- **Brief 1**: Set down, without any change, the stretch of the records from the line containing "You are a GUI" through the end of the records.

# Why I left Goldman Sachs...



## rusty23 (Jan 25, 2012)

why i left goldman sachs http://www.nytimes.com/2012/03/14/opinion/why-i-am-leaving-goldman-sachs.html?_r=1

Wow finally seeing an advisor whose had enough. Haven been in sales (futureshop) when i was in school i always i hated been to be told which products to sell vs selling what is the right one for the consumer. One of also the reason i'm scared of trying for a FA job possibly in the future (can't make too much selling index funds all day lol).

I've always lived by this line " If clients don’t trust you they will eventually stop doing business with you. It doesn’t matter how smart you are."


----------



## brad (May 22, 2009)

I think he was pretty brave to trot all this out in the open, especially given that Goldman will likely sue him for it.

But I have to wonder how much of what he observed is specific to the financial services industry, as opposed to publicly traded companies in general. The company I worked for went public a few years back, and it's definitely not the same place anymore, the values and priorities have changed.


----------



## ddkay (Nov 20, 2010)

Some perspective, the average salary at GS is ~$400k/year. In 12 years, this guy probably made millions doing exactly what he tells NYT readers he's against. He'll probably never need to work again. A little hard to believe the words are genuine...

Love people's reactions though lol "Goldman Sachs used to be cool, but now it's all about the MONEY, man." -Hipster bank exec


----------



## brad (May 22, 2009)

I believe the words are geniune. A lot of us endure things for years that make us uncomfortable but we stick it out because we're making good money or the job market is uncertain, whatever. Eventually things may reach a point at which the balance tips and you decide you can't take it any more.


----------



## ddkay (Nov 20, 2010)

Midlife crisis.. he chose the wrong profession... all plausible. well, I guess, on the bright side, he never needs to work again


----------



## rusty23 (Jan 25, 2012)

- **Brief 2**: From the forum thread on leaving Goldman Sachs, extract word for word the stretch from "I believe the" through "it any more.".

- **Records supplied**:
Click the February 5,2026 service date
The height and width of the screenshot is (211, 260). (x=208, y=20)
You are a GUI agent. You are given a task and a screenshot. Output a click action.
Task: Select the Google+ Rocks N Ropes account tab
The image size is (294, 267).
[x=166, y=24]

- **Exercise solution 1**:
You are a GUI agent. You are given a task and a screenshot. Output a click action.
Task: Select the Google+ Rocks N Ropes account tab
The image size is (294, 267).
[x=166, y=24]

- **Exercise solution 2**:
I believe the words are geniune. A lot of us endure things for years that make us uncomfortable but we stick it out because we're making good money or the job market is uncertain, whatever. Eventually things may reach a point at which the balance tips and you decide you can't take it any more.